Reproduce the material below word for word, starting at its first line and stopping after the line that contains "click(x=265, y=151)".

__________

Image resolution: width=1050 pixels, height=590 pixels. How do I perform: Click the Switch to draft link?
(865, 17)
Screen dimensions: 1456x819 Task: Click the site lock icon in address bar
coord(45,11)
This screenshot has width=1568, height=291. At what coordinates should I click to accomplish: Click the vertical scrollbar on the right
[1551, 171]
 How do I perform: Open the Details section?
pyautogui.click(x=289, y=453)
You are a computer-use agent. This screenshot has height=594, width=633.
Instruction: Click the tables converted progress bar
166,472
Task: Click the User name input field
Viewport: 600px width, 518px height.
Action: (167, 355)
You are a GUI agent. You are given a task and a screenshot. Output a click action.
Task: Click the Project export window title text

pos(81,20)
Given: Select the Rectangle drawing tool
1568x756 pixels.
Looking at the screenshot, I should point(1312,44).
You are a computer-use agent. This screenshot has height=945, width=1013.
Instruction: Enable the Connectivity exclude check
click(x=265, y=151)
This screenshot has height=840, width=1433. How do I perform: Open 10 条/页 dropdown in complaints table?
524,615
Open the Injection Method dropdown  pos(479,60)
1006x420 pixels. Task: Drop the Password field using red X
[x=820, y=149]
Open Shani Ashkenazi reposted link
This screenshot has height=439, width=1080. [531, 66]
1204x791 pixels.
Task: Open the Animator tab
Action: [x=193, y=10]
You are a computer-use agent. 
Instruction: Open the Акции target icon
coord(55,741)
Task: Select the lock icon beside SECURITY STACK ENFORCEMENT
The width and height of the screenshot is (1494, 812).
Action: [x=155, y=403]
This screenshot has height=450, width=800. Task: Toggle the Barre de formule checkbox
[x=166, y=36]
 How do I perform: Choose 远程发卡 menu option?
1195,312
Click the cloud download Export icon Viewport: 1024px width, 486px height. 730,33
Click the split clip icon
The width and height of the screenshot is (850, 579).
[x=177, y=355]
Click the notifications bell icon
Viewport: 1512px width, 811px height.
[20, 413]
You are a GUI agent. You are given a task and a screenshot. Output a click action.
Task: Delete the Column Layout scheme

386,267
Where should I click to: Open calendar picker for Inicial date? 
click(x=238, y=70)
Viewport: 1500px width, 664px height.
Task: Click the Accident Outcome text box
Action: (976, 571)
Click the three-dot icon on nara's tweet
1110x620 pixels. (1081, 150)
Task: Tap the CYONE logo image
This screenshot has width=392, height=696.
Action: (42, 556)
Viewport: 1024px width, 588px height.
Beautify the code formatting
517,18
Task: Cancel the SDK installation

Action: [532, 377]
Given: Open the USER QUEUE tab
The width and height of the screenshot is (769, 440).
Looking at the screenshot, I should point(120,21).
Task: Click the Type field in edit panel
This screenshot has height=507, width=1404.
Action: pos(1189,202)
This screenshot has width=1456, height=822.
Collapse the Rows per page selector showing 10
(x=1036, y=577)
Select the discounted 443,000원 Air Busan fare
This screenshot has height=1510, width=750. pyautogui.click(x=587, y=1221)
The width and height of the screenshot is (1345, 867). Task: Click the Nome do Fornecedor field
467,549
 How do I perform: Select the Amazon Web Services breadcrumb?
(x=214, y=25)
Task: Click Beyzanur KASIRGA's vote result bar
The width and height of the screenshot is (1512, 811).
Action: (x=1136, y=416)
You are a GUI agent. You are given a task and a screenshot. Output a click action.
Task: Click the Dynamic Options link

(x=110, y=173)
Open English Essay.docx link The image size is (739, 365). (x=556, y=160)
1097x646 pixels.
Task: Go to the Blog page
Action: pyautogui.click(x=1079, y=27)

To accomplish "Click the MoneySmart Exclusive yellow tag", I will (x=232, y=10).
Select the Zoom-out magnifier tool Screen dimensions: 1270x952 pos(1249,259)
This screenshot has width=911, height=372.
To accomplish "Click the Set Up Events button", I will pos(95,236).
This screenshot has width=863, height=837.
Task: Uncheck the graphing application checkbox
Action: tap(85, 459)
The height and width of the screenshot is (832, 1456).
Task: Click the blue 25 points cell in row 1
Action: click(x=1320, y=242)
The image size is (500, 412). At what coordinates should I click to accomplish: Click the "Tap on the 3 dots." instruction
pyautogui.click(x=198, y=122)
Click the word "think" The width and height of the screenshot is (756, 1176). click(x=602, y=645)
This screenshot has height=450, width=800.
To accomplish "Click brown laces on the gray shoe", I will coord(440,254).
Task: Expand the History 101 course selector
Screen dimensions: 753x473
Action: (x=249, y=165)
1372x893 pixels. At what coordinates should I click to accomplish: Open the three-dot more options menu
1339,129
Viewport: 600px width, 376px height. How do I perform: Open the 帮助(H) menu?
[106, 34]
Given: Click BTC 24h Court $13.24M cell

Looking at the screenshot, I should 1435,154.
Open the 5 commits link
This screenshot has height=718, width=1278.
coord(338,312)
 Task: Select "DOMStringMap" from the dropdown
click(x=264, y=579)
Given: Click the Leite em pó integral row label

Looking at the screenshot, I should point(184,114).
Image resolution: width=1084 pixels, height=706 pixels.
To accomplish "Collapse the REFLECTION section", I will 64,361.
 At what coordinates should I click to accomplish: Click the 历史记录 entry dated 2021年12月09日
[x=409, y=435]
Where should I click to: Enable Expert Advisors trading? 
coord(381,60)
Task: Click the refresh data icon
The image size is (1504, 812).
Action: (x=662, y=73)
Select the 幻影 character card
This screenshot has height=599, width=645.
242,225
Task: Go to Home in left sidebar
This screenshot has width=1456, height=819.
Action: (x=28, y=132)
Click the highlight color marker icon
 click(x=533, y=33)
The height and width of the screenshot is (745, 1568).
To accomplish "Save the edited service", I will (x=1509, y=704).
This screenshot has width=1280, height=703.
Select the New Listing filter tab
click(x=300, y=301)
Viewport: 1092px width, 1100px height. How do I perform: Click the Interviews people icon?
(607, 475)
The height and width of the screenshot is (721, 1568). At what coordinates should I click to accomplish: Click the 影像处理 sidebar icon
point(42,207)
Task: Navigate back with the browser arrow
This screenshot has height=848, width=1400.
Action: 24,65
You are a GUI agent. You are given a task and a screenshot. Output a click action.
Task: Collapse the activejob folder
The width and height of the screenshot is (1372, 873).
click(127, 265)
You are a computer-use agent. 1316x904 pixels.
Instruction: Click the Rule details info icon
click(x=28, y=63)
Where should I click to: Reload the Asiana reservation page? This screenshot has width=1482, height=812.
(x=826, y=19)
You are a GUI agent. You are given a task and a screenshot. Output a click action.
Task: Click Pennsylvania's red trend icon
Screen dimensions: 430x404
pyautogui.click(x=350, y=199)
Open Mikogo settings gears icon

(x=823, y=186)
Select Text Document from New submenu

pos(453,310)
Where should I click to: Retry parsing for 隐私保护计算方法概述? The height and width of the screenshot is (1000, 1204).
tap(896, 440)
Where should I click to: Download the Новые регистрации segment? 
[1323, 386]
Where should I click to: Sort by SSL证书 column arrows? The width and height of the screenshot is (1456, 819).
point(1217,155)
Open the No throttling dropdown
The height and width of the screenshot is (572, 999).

__________

• Answer to the task:
Image resolution: width=1050 pixels, height=590 pixels. How do I perform: Click the Switch to draft link?
(865, 17)
Screen dimensions: 1456x819 Task: Click the site lock icon in address bar
coord(45,11)
This screenshot has width=1568, height=291. At what coordinates should I click to accomplish: Click the vertical scrollbar on the right
[1551, 171]
 How do I perform: Open the Details section?
pyautogui.click(x=289, y=453)
You are a computer-use agent. This screenshot has height=594, width=633.
Instruction: Click the tables converted progress bar
166,472
Task: Click the User name input field
Viewport: 600px width, 518px height.
Action: (167, 355)
You are a GUI agent. You are given a task and a screenshot. Output a click action.
Task: Click the Project export window title text

pos(81,20)
Given: Select the Rectangle drawing tool
1568x756 pixels.
Looking at the screenshot, I should point(1312,44).
You are a computer-use agent. This screenshot has height=945, width=1013.
Instruction: Enable the Connectivity exclude check
click(x=265, y=151)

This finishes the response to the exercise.